Next Thursday Camden’s planning officers will try to persuade councillors to approve plans to redevelop a disused hospital building in Fitzrovia, but without the developer honouring a legal agreement to build the full amount of social rented homes on the site.

UCLH Charity which owns the derelict Middlesex Hospital Annex in Cleveland Street wants the go ahead to partly demolish the former Strand Union Workhouse, build housing and offices, and landscape a former paupers’ graveyard.
But only 36 social housing flats are planned despite a s106 agreement to provide at least 44 social rented homes.
The housing was meant to be provided as part of a planning deal forged between UCLH NHS Foundation Trust and Camden Council in 2005 when a new hospital was built.
Camden had waited rather too patiently for UCLH to come up with a scheme that provided the agreed amount of homes, until the issue was forced into the open at a public meeting about a shortage of affordable housing chaired by local MP Keir Starmer.
Max Neufeld of the Charlotte Street Association questioned why Starmer was looking for more social rented homes in Camden when the council in his own constituency had already secured a deal to deliver a small estate but was dragging its feet in getting them built.
“Camden’s planning department is in disarray — why has this not been resolved?” he inquired.
A puzzled looking Starmer asked whether the then leader of the council Sarah Hayward could provide an explanation as to why UCLH had not built the homes.
Hayward responded saying: “If we enforce that it would be one publicly funded taxpayer institution taking on another publicly funded institution.
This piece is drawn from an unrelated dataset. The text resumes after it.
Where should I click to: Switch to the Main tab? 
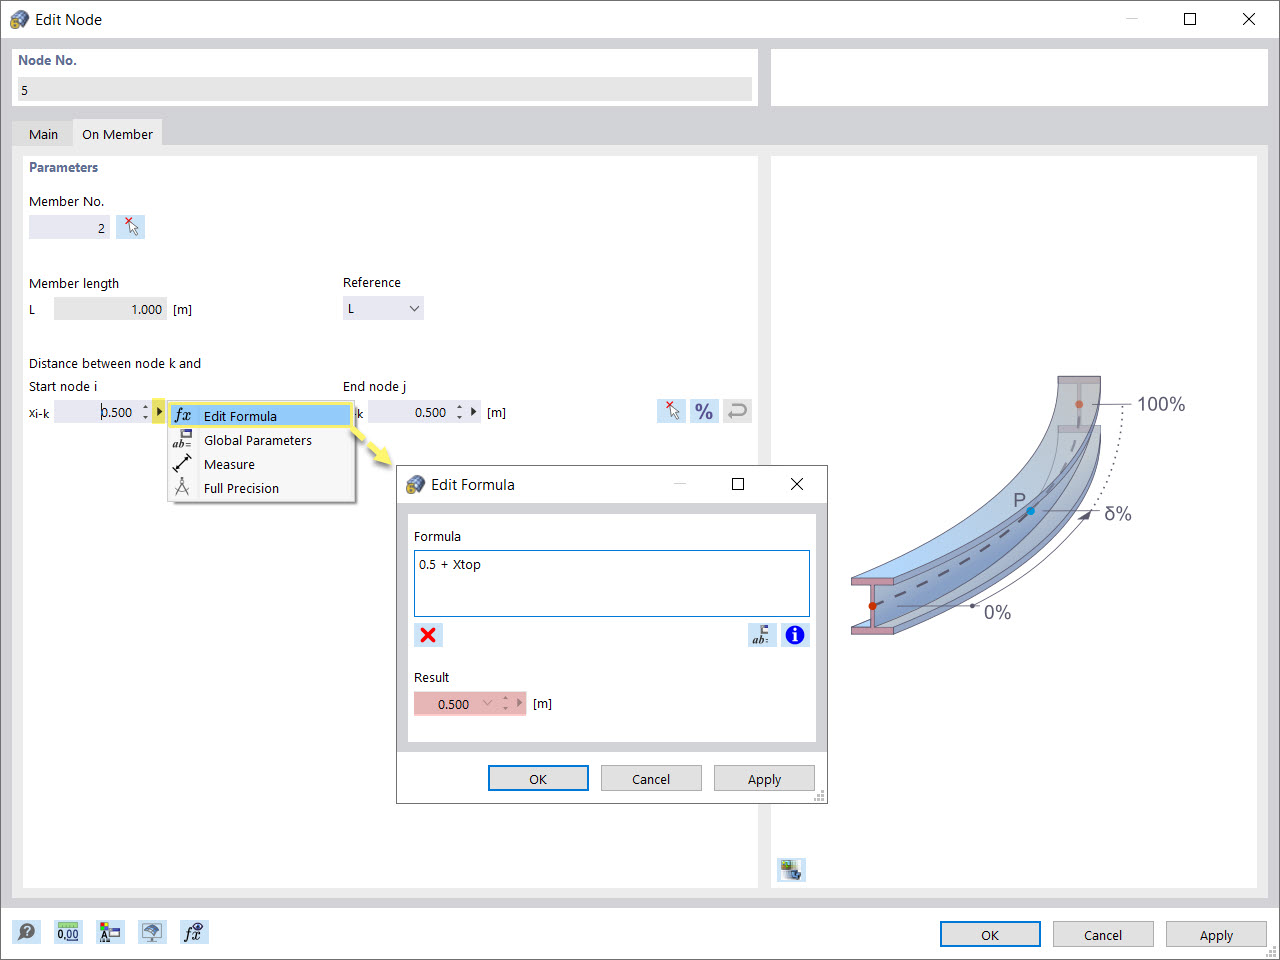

We are trying not to do that as we don’t want to line the lawyers’ pockets.”
Starmer — an experienced lawyer — said it all sounded like an “interesting dispute” and that he wanted to see “more transparency” in planning decisions.
Since then he’s lost interest and transparency has not been forthcoming.
Instead the planning officers appear to have come to an extra-legal arrangement with UCLH, and a bit of horse-trading has gone on.
The focus of this Camden market haggle has been one part of the s106 agreement which requires 1425 square metres of social housing (about 14 homes) to be built.
“It has since been considered that there is no longer a justifiable reason for the 1425sqm of affordable housing to be provided, as the hospital never benefited from the Odeon permission [on Grafton Way] to which this obligation was specifically related and it was superseded by other health related proposals,” states the planning officers’ 165 page report.
But the lengthy document also notes that in 2013 UCLH submitted two applications to modify the s106 agreement to “remove entirely the requirement for the affordable housing provision”.
Camden quite rightly refused both these applications saying “the requirements continued to serve a useful planning purpose (i.e. there continues to be a need for affordable housing) and no evidence was put forward to demonstrate it was economically unviable to provide the affordable housing”.
However, since then the planning department appears to have given up on policy and legal agreements and instead has split the difference with the applicants and will be asking councillors on the committee if six social rented homes will do instead of 14.
What a way to run local government. I hope Keir Starmer is paying attention. I’m sure he’ll find it interesting.
Planning Committee, Thursday, 6th July, 2017 7.00 pm: Middlesex Hospital Annex, 44 Cleveland Street, London, W1T 4JT.